### About this exercise
Go through the data below line by line and report how many lines contain "heading", giving only that figure.

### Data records
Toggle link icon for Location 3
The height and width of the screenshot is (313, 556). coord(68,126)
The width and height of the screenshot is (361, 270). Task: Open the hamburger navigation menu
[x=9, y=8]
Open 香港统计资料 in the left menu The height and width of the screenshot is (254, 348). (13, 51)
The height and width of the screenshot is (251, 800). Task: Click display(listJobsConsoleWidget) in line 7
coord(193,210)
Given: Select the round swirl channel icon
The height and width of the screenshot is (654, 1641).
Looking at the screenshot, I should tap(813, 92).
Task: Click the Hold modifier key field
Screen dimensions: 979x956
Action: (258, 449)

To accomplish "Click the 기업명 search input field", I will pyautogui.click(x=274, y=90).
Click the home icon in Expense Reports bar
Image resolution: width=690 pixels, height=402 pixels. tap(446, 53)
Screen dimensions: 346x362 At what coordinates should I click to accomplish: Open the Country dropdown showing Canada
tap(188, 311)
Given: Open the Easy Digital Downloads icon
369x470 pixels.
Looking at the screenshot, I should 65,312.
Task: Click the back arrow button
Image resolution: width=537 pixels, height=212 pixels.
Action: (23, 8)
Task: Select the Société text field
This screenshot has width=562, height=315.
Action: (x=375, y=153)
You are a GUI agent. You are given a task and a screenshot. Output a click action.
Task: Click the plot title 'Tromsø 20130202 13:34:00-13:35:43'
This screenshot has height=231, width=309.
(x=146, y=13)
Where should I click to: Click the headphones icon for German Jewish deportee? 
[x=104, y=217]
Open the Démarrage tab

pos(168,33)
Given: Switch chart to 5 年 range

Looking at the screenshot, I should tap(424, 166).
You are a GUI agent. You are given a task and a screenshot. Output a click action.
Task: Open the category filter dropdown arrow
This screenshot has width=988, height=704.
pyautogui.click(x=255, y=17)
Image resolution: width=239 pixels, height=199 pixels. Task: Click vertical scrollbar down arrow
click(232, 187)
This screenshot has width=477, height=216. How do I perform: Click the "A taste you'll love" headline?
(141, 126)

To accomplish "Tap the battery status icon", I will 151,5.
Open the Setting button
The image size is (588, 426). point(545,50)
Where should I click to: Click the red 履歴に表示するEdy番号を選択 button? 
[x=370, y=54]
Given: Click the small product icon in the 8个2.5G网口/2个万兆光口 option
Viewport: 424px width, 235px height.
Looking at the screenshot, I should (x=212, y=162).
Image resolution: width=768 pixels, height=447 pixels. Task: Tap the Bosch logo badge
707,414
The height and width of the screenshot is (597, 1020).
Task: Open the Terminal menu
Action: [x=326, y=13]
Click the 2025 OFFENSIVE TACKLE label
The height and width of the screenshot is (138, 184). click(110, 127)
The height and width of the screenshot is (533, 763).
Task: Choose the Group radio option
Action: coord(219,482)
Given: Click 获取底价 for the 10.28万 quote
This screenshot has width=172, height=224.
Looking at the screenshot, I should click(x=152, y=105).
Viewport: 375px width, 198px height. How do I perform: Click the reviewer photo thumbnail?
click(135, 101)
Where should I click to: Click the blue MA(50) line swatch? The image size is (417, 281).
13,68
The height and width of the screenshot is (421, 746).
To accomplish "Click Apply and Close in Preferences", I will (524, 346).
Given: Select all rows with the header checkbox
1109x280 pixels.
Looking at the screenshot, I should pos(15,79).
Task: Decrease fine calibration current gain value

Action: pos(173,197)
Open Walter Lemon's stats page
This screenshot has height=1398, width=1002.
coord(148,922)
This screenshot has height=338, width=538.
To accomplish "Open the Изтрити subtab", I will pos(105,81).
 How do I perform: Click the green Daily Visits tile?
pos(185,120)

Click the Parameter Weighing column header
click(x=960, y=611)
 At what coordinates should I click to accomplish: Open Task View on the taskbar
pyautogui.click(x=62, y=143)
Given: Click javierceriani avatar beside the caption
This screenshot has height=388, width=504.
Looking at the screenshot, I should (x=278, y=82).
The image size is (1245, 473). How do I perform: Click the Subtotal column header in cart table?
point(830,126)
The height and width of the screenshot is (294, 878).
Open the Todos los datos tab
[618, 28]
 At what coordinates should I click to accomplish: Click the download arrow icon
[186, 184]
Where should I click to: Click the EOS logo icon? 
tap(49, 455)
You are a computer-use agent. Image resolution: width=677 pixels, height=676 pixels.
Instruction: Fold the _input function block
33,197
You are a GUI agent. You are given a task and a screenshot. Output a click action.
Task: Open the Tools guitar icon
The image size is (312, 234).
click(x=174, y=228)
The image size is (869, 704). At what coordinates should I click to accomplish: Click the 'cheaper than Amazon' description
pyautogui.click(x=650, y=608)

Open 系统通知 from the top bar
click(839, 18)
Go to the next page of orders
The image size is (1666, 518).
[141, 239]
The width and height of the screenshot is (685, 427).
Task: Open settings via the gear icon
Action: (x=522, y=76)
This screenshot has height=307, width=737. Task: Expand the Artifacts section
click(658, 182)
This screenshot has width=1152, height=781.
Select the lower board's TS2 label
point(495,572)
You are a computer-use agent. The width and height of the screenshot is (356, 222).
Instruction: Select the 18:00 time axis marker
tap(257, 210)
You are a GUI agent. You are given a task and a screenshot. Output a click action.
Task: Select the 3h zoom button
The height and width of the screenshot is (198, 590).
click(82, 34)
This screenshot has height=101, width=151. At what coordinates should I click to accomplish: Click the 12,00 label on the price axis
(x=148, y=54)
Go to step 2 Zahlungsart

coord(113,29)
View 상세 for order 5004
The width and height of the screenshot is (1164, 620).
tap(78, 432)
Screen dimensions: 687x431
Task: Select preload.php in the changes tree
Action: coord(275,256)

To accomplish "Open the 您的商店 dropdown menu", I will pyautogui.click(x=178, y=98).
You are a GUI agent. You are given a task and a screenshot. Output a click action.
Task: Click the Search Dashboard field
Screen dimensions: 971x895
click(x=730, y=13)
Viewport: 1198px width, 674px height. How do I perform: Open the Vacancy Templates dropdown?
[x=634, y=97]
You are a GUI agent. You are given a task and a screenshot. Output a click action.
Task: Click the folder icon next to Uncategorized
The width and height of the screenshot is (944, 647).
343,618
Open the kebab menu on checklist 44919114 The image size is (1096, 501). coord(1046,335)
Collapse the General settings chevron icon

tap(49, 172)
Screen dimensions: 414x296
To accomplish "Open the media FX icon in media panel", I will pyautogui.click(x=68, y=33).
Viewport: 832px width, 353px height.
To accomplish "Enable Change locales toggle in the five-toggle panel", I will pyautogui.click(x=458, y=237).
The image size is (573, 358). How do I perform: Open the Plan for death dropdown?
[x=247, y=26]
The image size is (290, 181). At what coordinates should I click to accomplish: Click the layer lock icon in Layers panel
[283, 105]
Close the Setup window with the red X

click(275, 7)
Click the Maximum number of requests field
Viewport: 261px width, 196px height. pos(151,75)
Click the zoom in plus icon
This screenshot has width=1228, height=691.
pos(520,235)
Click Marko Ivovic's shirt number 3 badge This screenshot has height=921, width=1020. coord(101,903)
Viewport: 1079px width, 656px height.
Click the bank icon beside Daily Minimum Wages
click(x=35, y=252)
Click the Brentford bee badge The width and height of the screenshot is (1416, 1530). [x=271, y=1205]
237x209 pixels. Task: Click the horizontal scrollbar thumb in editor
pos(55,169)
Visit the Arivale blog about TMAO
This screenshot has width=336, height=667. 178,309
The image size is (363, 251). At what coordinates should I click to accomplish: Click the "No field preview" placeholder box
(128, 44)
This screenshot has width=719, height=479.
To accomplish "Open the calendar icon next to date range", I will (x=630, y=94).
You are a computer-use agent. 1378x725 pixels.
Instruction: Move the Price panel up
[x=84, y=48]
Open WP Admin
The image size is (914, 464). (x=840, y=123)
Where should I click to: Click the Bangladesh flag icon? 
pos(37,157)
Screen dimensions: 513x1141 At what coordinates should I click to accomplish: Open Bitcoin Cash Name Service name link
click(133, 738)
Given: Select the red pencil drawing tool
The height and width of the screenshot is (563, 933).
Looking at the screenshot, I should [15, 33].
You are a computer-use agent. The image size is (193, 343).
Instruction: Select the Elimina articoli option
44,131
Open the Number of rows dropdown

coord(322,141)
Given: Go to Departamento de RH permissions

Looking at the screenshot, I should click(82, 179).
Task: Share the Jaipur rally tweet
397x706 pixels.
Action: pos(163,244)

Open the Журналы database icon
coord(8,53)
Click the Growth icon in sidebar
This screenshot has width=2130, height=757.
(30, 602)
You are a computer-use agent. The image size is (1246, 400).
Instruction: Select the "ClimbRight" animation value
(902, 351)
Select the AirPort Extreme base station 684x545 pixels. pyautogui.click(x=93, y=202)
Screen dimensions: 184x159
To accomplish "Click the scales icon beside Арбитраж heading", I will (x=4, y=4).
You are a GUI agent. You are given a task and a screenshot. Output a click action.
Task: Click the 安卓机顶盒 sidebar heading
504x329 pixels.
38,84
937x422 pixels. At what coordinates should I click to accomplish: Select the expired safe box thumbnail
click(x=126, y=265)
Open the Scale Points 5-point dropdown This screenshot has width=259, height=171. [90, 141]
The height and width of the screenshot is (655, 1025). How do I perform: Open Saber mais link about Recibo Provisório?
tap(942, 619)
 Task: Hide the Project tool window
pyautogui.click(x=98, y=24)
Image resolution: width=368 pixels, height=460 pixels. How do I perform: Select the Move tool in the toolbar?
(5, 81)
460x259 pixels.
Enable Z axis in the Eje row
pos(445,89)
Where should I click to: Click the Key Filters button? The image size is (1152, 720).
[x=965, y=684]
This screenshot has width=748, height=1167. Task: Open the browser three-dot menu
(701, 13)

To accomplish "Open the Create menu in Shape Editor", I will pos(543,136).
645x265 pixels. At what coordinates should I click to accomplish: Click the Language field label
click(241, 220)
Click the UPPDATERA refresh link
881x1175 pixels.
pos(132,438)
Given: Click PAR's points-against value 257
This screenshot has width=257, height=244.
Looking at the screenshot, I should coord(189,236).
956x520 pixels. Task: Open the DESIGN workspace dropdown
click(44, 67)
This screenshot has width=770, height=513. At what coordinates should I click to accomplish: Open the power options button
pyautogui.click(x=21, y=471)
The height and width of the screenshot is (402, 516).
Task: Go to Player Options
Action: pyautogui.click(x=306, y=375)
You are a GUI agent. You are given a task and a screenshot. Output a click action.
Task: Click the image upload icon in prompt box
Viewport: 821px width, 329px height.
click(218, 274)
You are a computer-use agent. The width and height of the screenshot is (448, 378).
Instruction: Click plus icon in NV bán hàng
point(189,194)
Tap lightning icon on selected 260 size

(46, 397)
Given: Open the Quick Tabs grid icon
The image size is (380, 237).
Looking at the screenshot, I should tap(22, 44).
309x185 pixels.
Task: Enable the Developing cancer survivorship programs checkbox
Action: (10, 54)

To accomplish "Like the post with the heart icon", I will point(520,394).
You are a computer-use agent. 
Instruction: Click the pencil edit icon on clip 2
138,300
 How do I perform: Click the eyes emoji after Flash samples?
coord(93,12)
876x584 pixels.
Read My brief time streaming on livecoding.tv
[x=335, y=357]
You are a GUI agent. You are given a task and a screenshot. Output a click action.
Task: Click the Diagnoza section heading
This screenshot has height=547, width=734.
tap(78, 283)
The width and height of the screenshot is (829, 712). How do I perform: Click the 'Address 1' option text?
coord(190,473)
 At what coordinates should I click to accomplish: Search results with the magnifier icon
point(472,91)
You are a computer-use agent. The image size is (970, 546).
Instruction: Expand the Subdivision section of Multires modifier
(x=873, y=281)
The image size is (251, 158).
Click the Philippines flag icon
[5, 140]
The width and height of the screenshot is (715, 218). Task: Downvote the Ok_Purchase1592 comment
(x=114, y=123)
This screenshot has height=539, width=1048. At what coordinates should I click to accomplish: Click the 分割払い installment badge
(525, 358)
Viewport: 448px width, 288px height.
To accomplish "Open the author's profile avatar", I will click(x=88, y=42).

### Expected output
3